On 08.07.2016 02:04, Eric Blake wrote:
> On 07/04/2016 08:38 AM, Denis V. Lunev wrote:
>> From: Evgeny Yakovlev <eyakovlev@virtuozzo.com>
>>
>> Some guests (win2008 server for example) do a lot of unnecessary
>> flushing when underlying media has not changed. This adds additional
>> overhead on host when calling fsync/fdatasync.
>>
>> This change introduces a write generation scheme in BlockDriverState.
>> Current write generation is checked against last flushed generation to
>> avoid unnessesary flushes.
>>
>> The problem with excessive flushing was found by a performance test
>> which does parallel directory tree creation (from 2 processes).
>> Results improved from 0.424 loops/sec to 0.432 loops/sec.
>> Each loop creates 10^3 directories with 10 files in each.
>>
>> +++ b/block/io.c
>> @@ -1294,6 +1294,7 @@ static int coroutine_fn bdrv_aligned_pwritev(BlockDriverState *bs,
>>       }
>>       bdrv_debug_event(bs, BLKDBG_PWRITEV_DONE);
>>   
>> +    ++bs->write_gen;
> Why pre-increment?  Most code uses post-increment when done as a
> statement in isolation.

Just a habit of mine, from C++ days, where you can never be sure if 
someone overloaded post-increment operator and it will then generate a 
temporary object because post-increment is defined to return previous 
value.

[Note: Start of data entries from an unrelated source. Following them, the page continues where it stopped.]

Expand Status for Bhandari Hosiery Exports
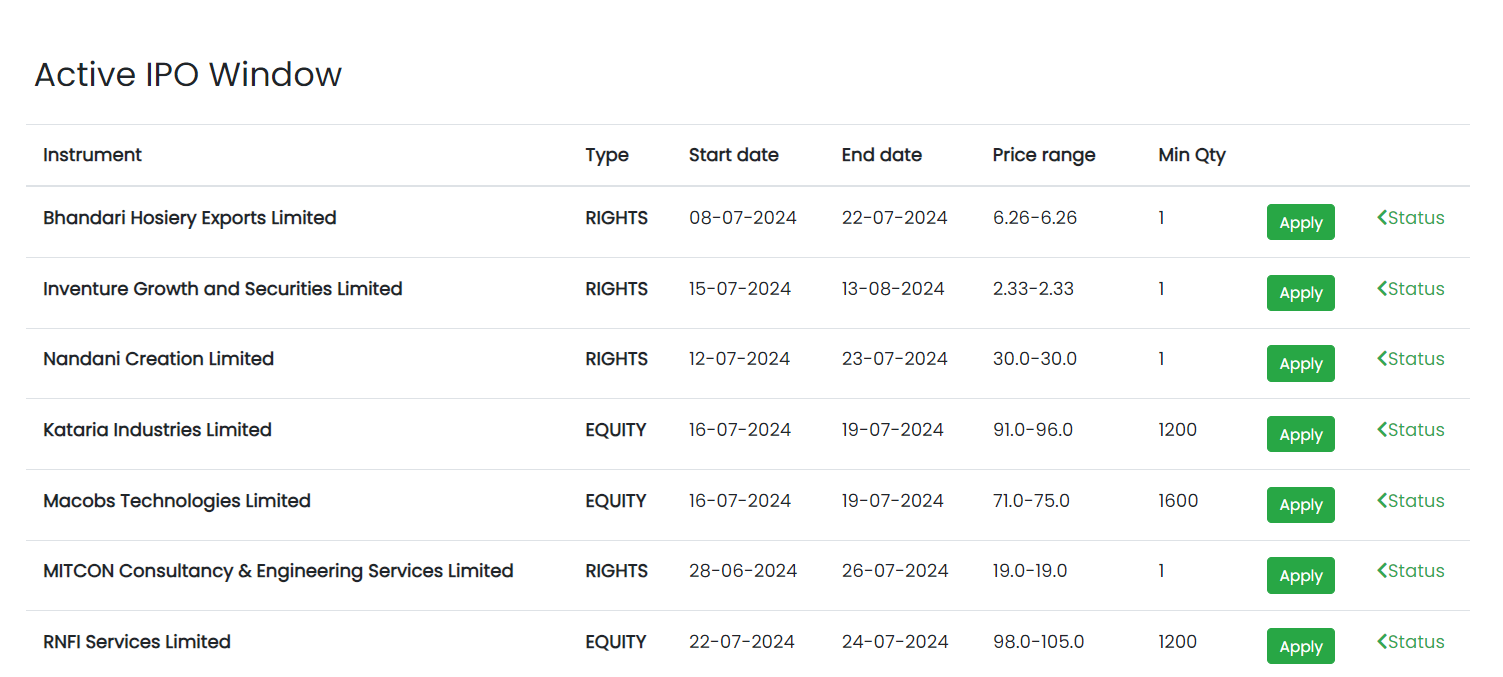The image size is (1503, 677). point(1410,218)
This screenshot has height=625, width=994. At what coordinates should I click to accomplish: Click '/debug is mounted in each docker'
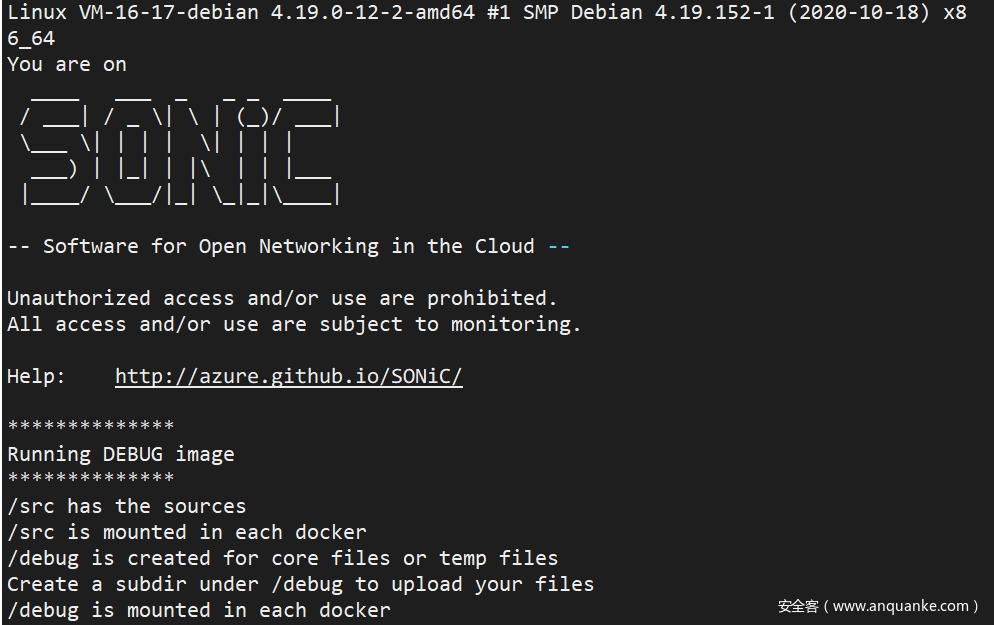point(198,610)
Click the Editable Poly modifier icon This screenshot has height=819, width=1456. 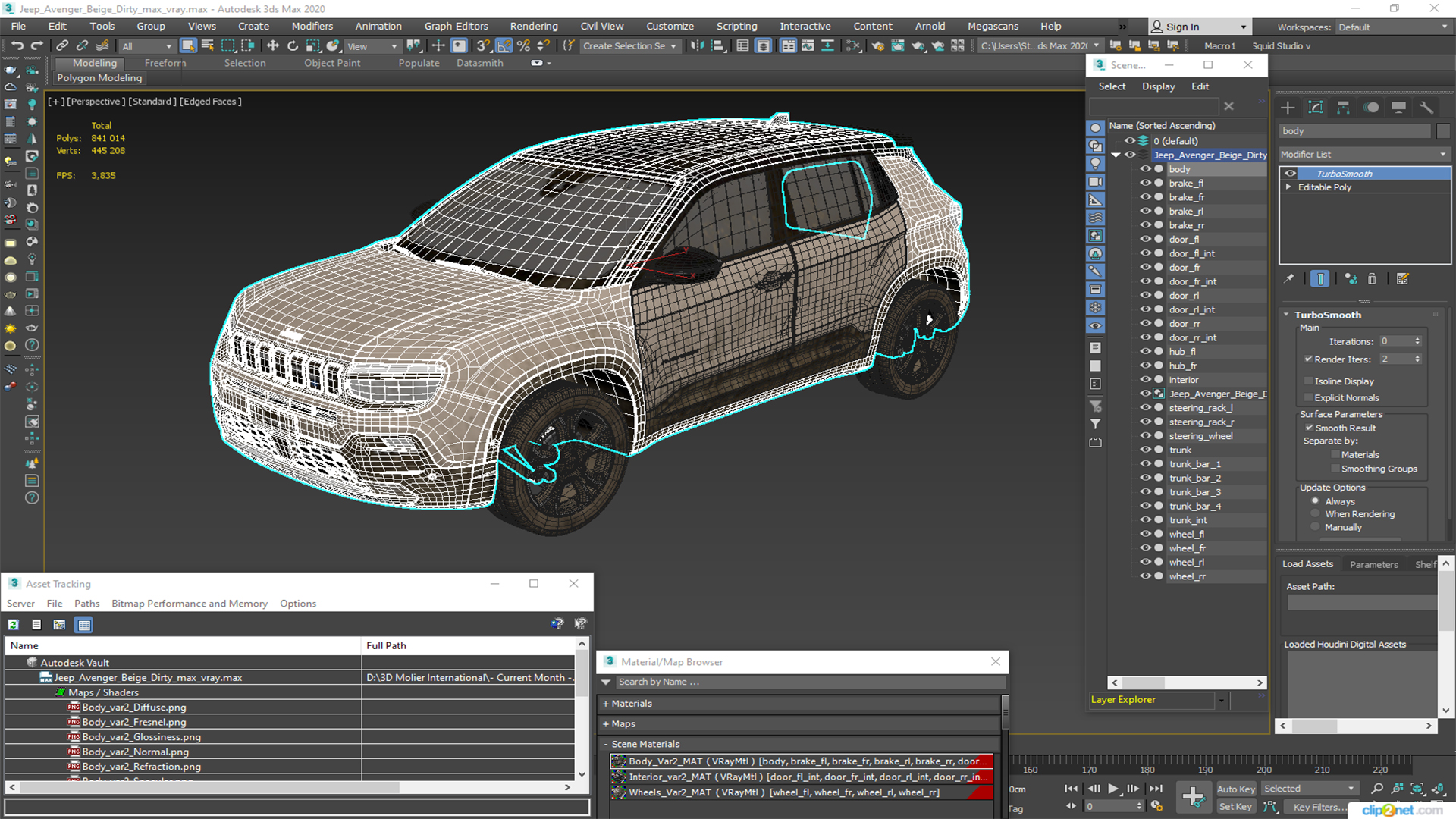click(1290, 187)
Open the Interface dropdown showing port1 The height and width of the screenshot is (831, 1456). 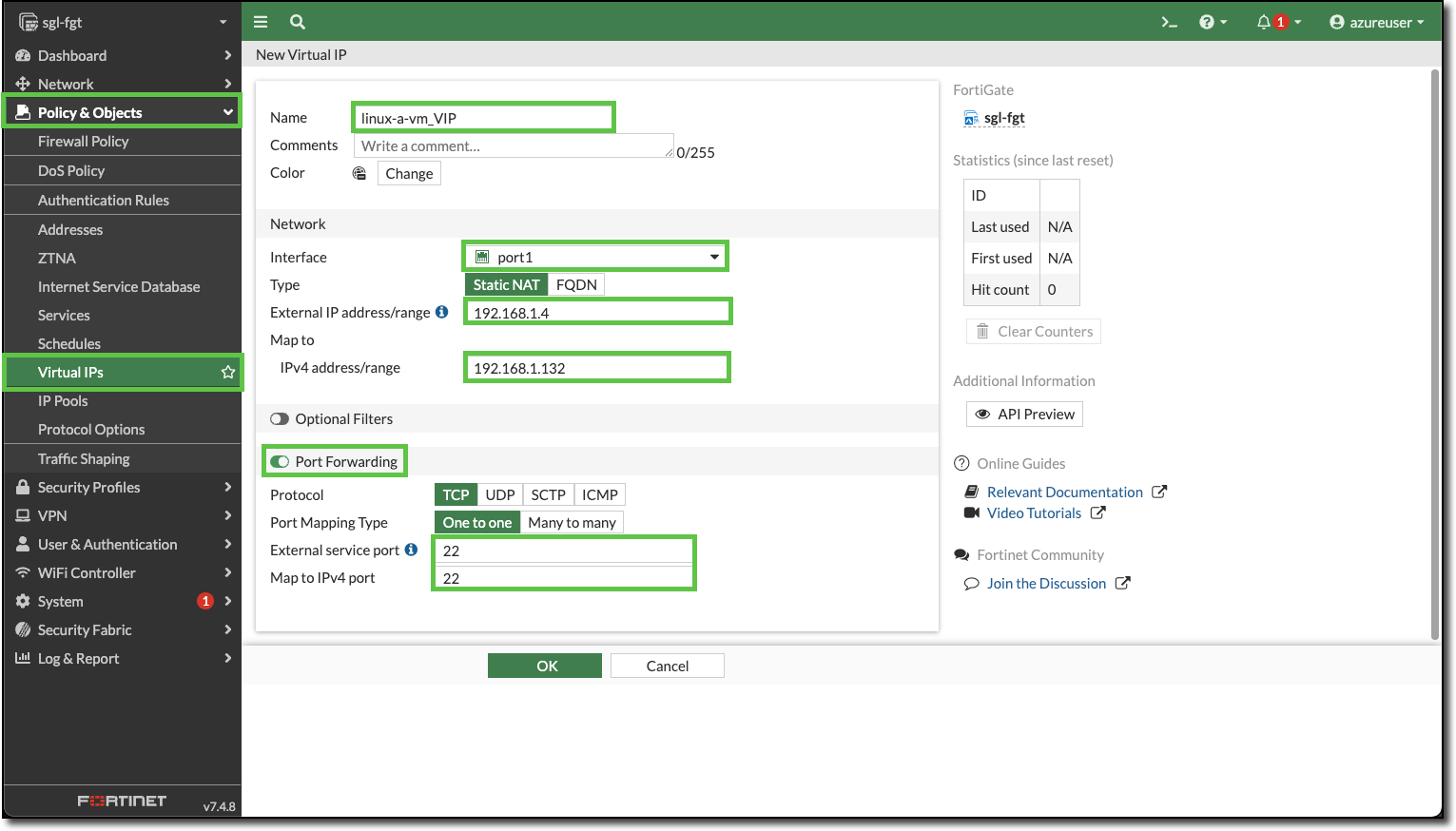click(x=594, y=256)
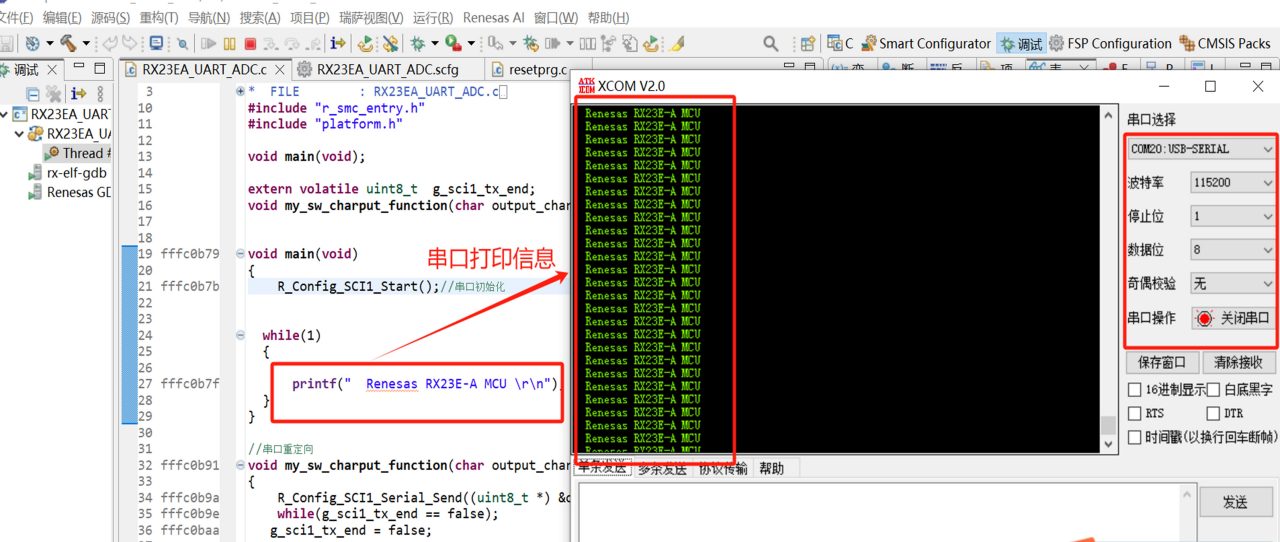The image size is (1280, 542).
Task: Enable the 16进制显示 hex display checkbox
Action: coord(1135,390)

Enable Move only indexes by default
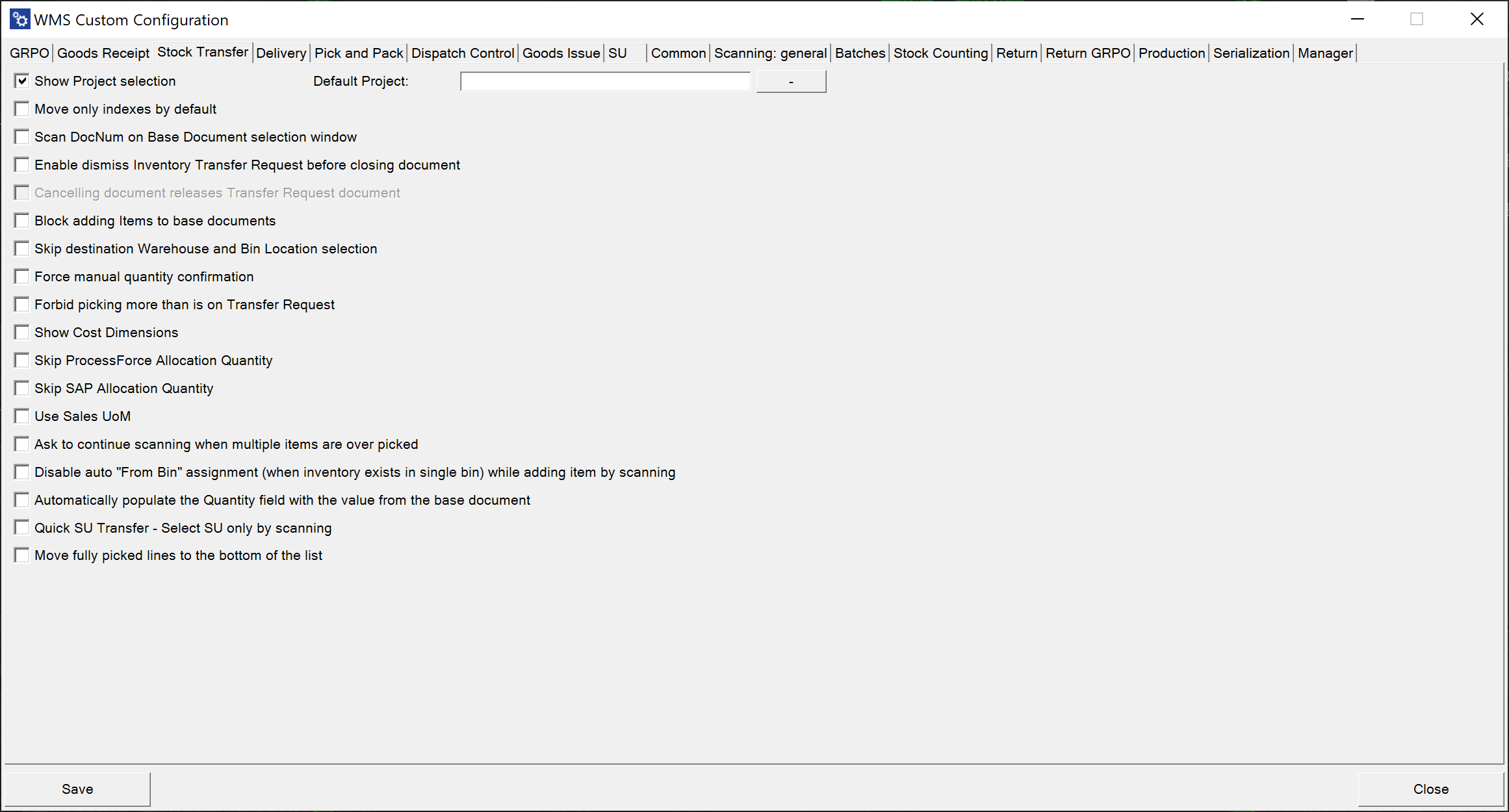[22, 109]
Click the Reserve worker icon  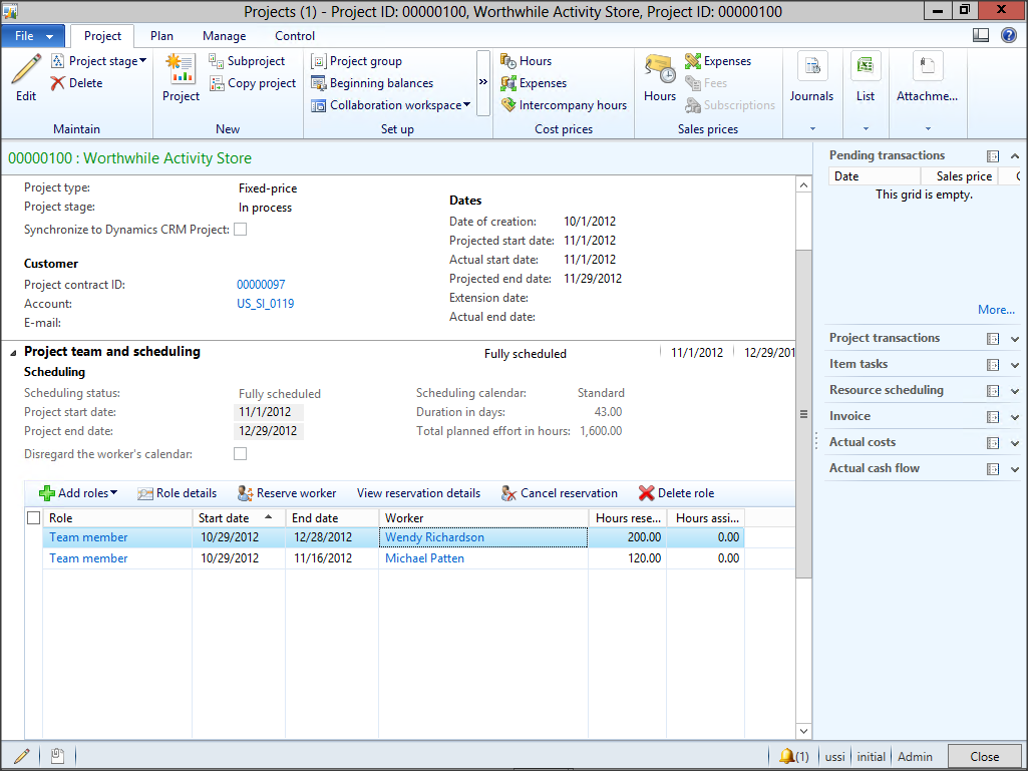click(x=245, y=493)
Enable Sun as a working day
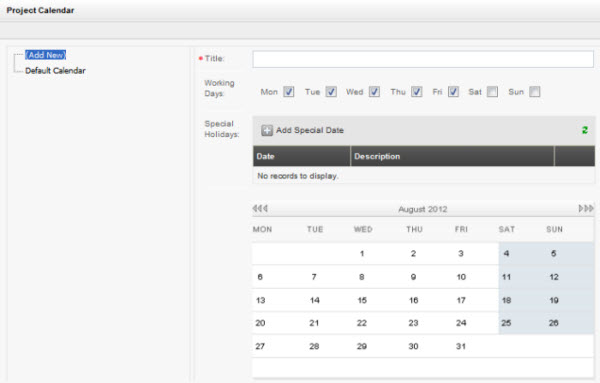The image size is (600, 383). (535, 92)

Now it's just a muscle memory :)

>
>>       bdrv_set_dirty(bs, start_sector, end_sector - start_sector);
>>   
>>       if (bs->wr_highest_offset < offset + bytes) {
>> @@ -2211,6 +2212,7 @@ int coroutine_fn bdrv_co_flush(BlockDriverState *bs)
>>   {
>>       int ret;
>>       BdrvTrackedRequest req;
>> +    int current_gen = bs->write_gen;
>>   
>>       if (!bs || !bdrv_is_inserted(bs) || bdrv_is_read_only(bs) ||
>>           bdrv_is_sg(bs)) {
>> @@ -2219,6 +2221,12 @@ int coroutine_fn bdrv_co_flush(BlockDriverState *bs)
>>   
>>       tracked_request_begin(&req, bs, 0, 0, BDRV_TRACKED_FLUSH);
>>   
>> +    /* Wait until any previous flushes are completed */
>> +    while (bs->flush_started_gen != bs->flushed_gen) {
> Should this be an inequality, as in s/!=/</, in case several flushes can
> be started in parallel and where the later flush ends up finishing
> before the earlier flush?

flush_started_gen is always ahead of flushed_gen or is equal to it no 
matter how many requests we have in flight. using != allows us to ignore 
checking for unsigned overflow (which you also mention in this email).

>
>> +        qemu_co_queue_wait(&bs->flush_queue);
>> +    }
>> +    bs->flush_started_gen = current_gen;
>> +
>>       /* Write back all layers by calling one driver function */
>>       if (bs->drv->bdrv_co_flush) {
>>           ret = bs->drv->bdrv_co_flush(bs);
>> @@ -2239,6 +2247,11 @@ int coroutine_fn bdrv_co_flush(BlockDriverState *bs)
>>           goto flush_parent;
>>       }
>>   
>> +    /* Check if we really need to flush anything */
>> +    if (bs->flushed_gen == current_gen) {
> Likewise, if you are tracking generations, should this be s/==/<=/ (am I
> getting the direction correct)?

Same here - '==' is so that we don't have to worry about unsigned overflow.

>
>> +++ b/include/block/block_int.h
>> @@ -420,6 +420,11 @@ struct BlockDriverState {
>>                            note this is a reference count */
>>       bool probed;
>>   
>> +    CoQueue flush_queue;            /* Serializing flush queue */
>> +    unsigned int write_gen;         /* Current data generation */
>> +    unsigned int flush_started_gen; /* Generation for which flush has started */
>> +    unsigned int flushed_gen;       /* Flushed write generation */
> Should these be 64-bit integers to avoid risk of overflow after just
> 2^32 flush attempts?
>

We don't have to care about unsigned overflow. It has a well defined 
behavior and we only check if generations are equal or not.